> Extracted text
Tuesday, December 05, 2006

"Who won?"

News Report from this morning:
"ABOARD THE USS INTREPID IN THE HUDSON RIVER, Dec. 5 —
The USS Intrepid is no longer stuck in the mud.This morning, one month after the first attempt failed, a team of tugboats yanked the old, gray World War II aircraft carrier from its berth in the Hudson River on the West Side of Manhattan, where it has served as a military museum for 24 years."

The reasons for moving the Intrepid were that its dock needed to be rebuilt and the ship itself needed to be drydocked to clean and paint its bottom. I remember my last visit to the Intrepid with my family some years ago. On board there was an elderly Navy man, in uniform, acting as a guide and resource for the many visitors. We struck up a conversation with him and he commented on the number of children and teenagers that visited the museum. He said they simply had no knowledge of World War II and he was sorry that history classes in the nation's schools were failing their students so badly.

One group of students had asked him who he was and why he was there. After he explained his and the ship's involvement in fighting the Japanese during World War II, one of the students asked, "Who won?"

> Directions
- 1) Answer these from the post about the USS Intrepid:
(a) For how many years had the Intrepid served as a military museum?
(b) What two reasons does the post give for moving the ship?
(c) What question did one of the students ask the elderly Navy man?
- 2) Please copy a passage word for word from the post about the USS Intrepid, beginning at the words "The reasons for" and stopping after the words "students so badly.".

> Collected data
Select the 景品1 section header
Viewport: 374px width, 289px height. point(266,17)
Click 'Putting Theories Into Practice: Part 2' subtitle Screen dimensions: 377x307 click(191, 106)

> Solutions to the exercise
- 1)
(a) 24 years.
(b) Its dock needed to be rebuilt, and the ship needed to be drydocked to clean and paint its bottom.
(c) "Who won?"

- 2)
The reasons for moving the Intrepid were that its dock needed to be rebuilt and the ship itself needed to be drydocked to clean and paint its bottom. I remember my last visit to the Intrepid with my family some years ago. On board there was an elderly Navy man, in uniform, acting as a guide and resource for the many visitors. We struck up a conversation with him and he commented on the number of children and teenagers that visited the museum. He said they simply had no knowledge of World War II and he was sorry that history classes in the nation's schools were failing their students so badly.